The thing that did get me before the conference was, again, my wife pointing out, you’re putting on a conference, claiming to be holistic, yet you’re breaking it down into disease categories. And it was quite a challenge. “Yeah, that’s true.” Why do we break it down into smaller chunks? So we don’t get overwhelmed by a thing which is not one thing. We don’t get stompled on by the elephant, which, its toes we do something in the areas that we can. And the job of acnem, and the job of naturopathy, and the job of healthcare is to bring those back into a kind of recipe, rather than a treatment. A recipe for how to recover, a recipe for how to stay well, and practices that are not gonna cost you an arm and a leg, or make you sell your home in order to participate.

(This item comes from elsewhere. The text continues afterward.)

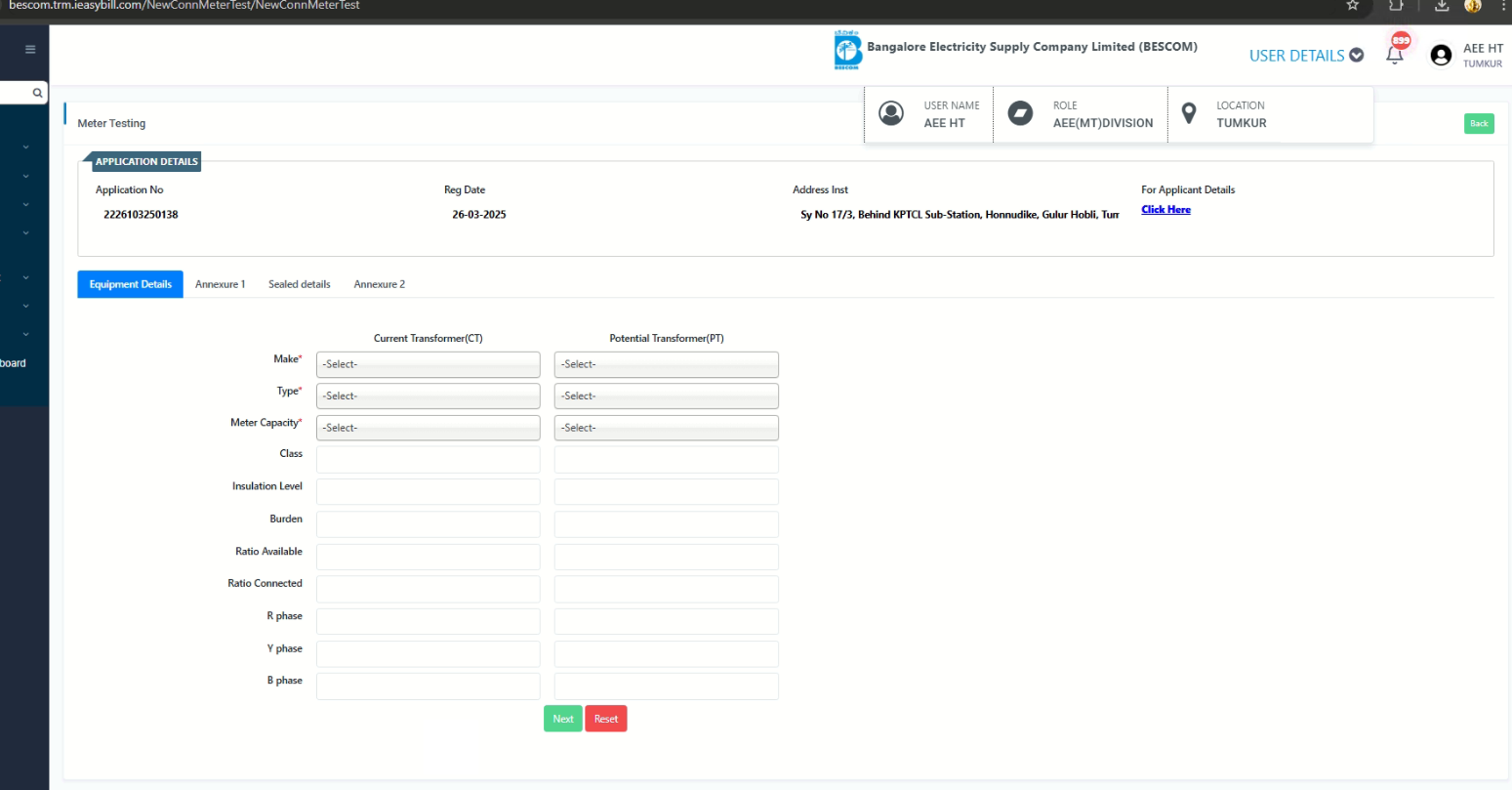The image size is (1512, 790).
Task: Click the BESCOM logo
Action: (x=847, y=51)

And I’m thoroughly enthused about what we can find from everything, from meditation mindfulness, to go all the way up to the most powerful drugs known to man, ones that may have direct antiviral effects on the gut, to have that in one conference, to me, was just unbelievable. It was an opening up of pathways to health, as well as awareness of what broke with those people’s health along the way. And that conversation, I just have an absolute desire to keep that going. The naturopaths there, I was worried when Leo was talking about all of these technical terms. They are so well-trained these days. They knew, better than most GPs would ever know, what he was talking about. The deep dive into biochemistry is certainly part of naturopathic education now.

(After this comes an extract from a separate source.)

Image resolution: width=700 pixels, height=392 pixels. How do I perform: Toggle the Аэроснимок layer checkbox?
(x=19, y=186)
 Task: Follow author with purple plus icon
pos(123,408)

So, there is no division between healthcare practitioners except the ones we manufacture. And it’s time to drop that. I think medicine, my own profession, still has a place. When things fall apart, when a person’s, you know, approaching an inability to find any way back to health, we’ve got magical drugs that can do that job, at $1000 a week or $2000 a week or $200,000 a year. If we can spend $500 educating a person on self-care, meditation, mindfulness, if they can have access to clean air, clean food, clean water, have a convalescent time, we don’t cost anybody anything. We create something called health. And if I have one dream, I’m too late, you know, in my career to do it, that we actually have a healthcare system that is true healthcare, rather than disease care, I think that’s a goal that we should have for our future as acnem, to participate in healthcare, not deliver it to doctors and try and convert the orthodox profession.

Andrew: Doctor Mark Donohoe, it doesn’t surprise me anymore that you deliver wise words. I’ve known you for so long now, because I’m old too. Mark, thank you so much for taking us through what your experience has been, both in practice, but also attending the acnem Conference 2023 on Long COVID. And thank you, as always, for your care, not just for your patients, but also the other professions, not just the medical profession, but the allied professions that interact with you, and teach you about herbs. Thank you so much for joining us today. It’s been an absolute joy.

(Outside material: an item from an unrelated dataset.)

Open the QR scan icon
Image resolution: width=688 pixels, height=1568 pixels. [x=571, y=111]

Dr. Donohoe: And I thank you as well, Andrew. You’ve been at the vanguard of delivering information. The podcasts, the interviews, what you’ve been doing over the last decade, at least, of your life that I’ve participated in, has been joyful, and so contributed to the conversation that’s moving us forward to that healthcare system. So, thank you very much.

Andrew: Thank you, sir. And thank you, everyone, for joining us today. You can catch up on all the other podcasts and the show notes for this podcast on the Designs for Health website. I’m Andrew Whitfield-Cook, and this is “Wellness by Designs.”